Since July 2019, three groups of foreign medical graduates have arrived in Sri Lanka. Some of these graduates rejected attractive foreign internships and the option of practicing abroad to work in Sri Lanka. In an era where Sri Lanka suffers from severe brain drain and a shortage of medical officers in the healthcare system, the SLMC and the local medical system at large have treated those who made the difficult decision to return to Sri Lanka with absolute disregard.
The apex court of this country has repeatedly found the SLMC’s positions on key questions such as: (i) Should there be a minimum Advanced Level results requirement for registering foreign medical graduates? (ii) Should universities that accept students that do not meet SLMC’s own pre-entry Advanced Level results requirements remain recognized the by SLMC? (iii) Should graduates from (local) private medical colleges be able to practice? – to run foul of the Medical Ordinance. In multiple rulings, the Supreme Court has reprimanded the SLMC for usurping the powers of the Parliament, ultra vires enacting arbitrary rules that violate principles of natural justice, and failing to uphold constitutionally guaranteed equality of treatment, in particular, for foreign medical graduates.

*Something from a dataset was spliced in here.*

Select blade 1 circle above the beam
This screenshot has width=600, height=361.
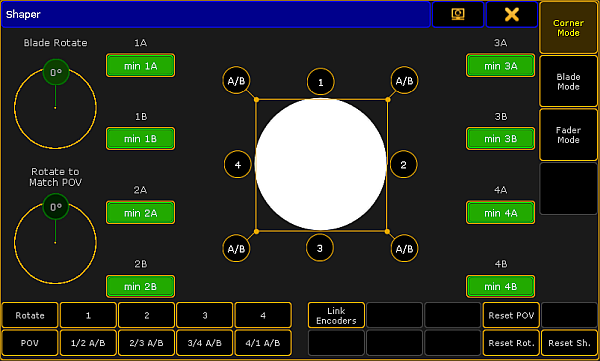coord(321,82)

The Ceylon Medical Council has been functioning since 1924 (renamed Sri Lanka Medical Council in 1998). Similarly, foreign medical graduates entering the country’s health system is not a new phenomenon: doctors trained abroad were part of the system even prior to independence. Why then is the pathway for incorporating foreign medical graduates into the healthcare system still fraught with such difficulty and injustice? Is it fair for the SLMC to hold as hostage those foreign medical graduates who have fulfilled its own arbitrary standards, citing pending cases filed by petitioners disadvantaged by the same contradictory rules? Why should hundreds of foreign medical graduates, despite meeting every requirement, pay the price for SLMC’s failure to operate within the framework of the Medical Ordinance?
When the statutory body established for the purpose of maintaining the ‘academic and professional standards, discipline and ethical practice’ of the medical profession in the country conducts itself in this unruly, arbitrary manner, it calls into question the integrity of the profession itself.